Posted on December 23, 2020

Sesame Street’s Newest Muppets Are Rohingya Refugees

Adele Peters, Fast Company, December 17, 2020

In a refugee camp in southeastern Bangladesh where nearly one million Rohingya refugees now live after fleeing from Myanmar, there’s little access to the internet or TV. But children there will still be able to enjoy the work of Sesame Street, and see their lives reflected in the two newest Muppet characters: twin six-year-old refugees named Noor and Aziz.

“We know that children learn best when they see themselves and they can identify with these characters,” says Sherrie Westin, president of social impact at Sesame Workshop, the nonprofit that makes Sesame Street. {snip}

Earlier this year, a new version of Sesame Street began airing in Jordan and Lebanon for children displaced by the war in Syria. In both the Middle East and Bangladesh, the programs, backed by a $100 million grant from the Lego Foundation, give kids access to educational tools when they might not be able to attend school. They also are designed to help children deal with the trauma they’ve experienced as refugees.

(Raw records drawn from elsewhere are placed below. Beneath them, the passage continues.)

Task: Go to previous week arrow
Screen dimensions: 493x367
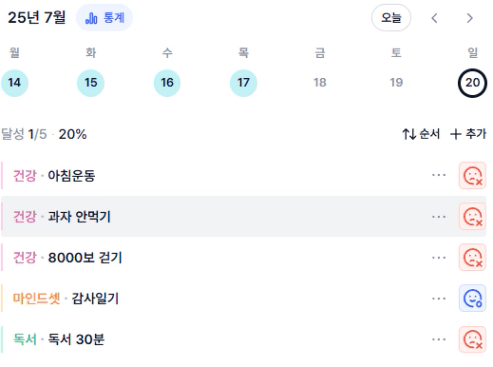Action: (x=434, y=18)
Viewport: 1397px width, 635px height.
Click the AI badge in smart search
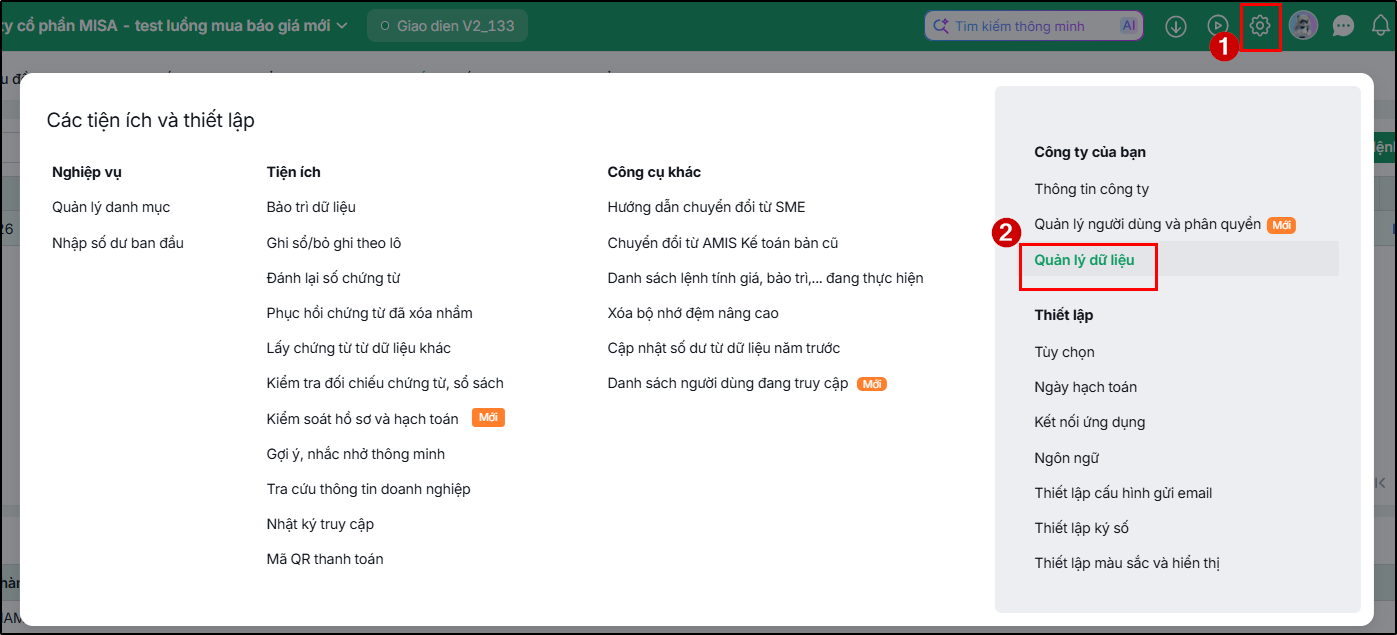[1129, 26]
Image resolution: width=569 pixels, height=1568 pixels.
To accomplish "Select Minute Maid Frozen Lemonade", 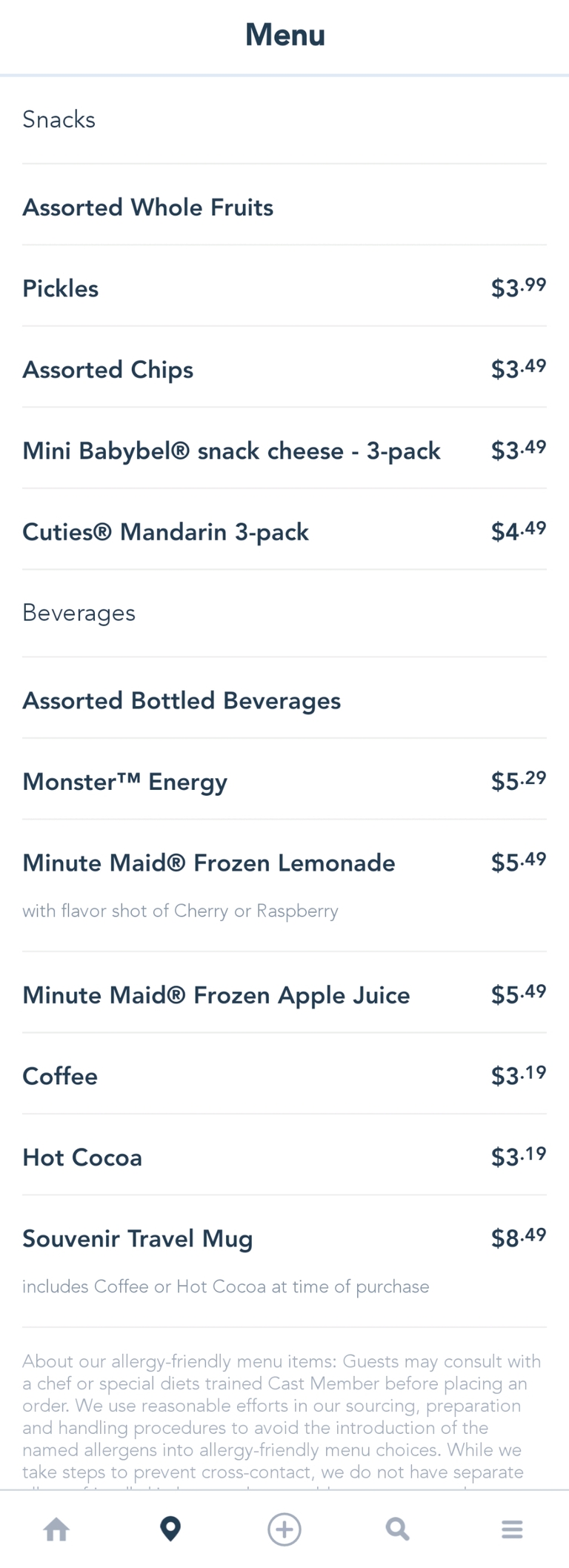I will [x=209, y=863].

The Rohingya community in Myanmar has been persecuted for decades, but after a surge in attacks in 2017, hundreds of thousands of people fled the country. {snip}

The new Sesame Street characters address issues like how to deal with anxiety; in one storyline, the Muppets are playing under a table with a sheet draped over the top, and one of the characters becomes afraid of the dark. The other helps him calm down by breathing from his belly. {snip}

{snip} The characters, which were developed with close input from the Rohingya community in the camp, are another way to reach those kids. “We’re at a stage now where we feel like we can have something that really resonates, that they’ve never experienced before,” Westin says. “Most of these children will have never seen characters like themselves in media or content.”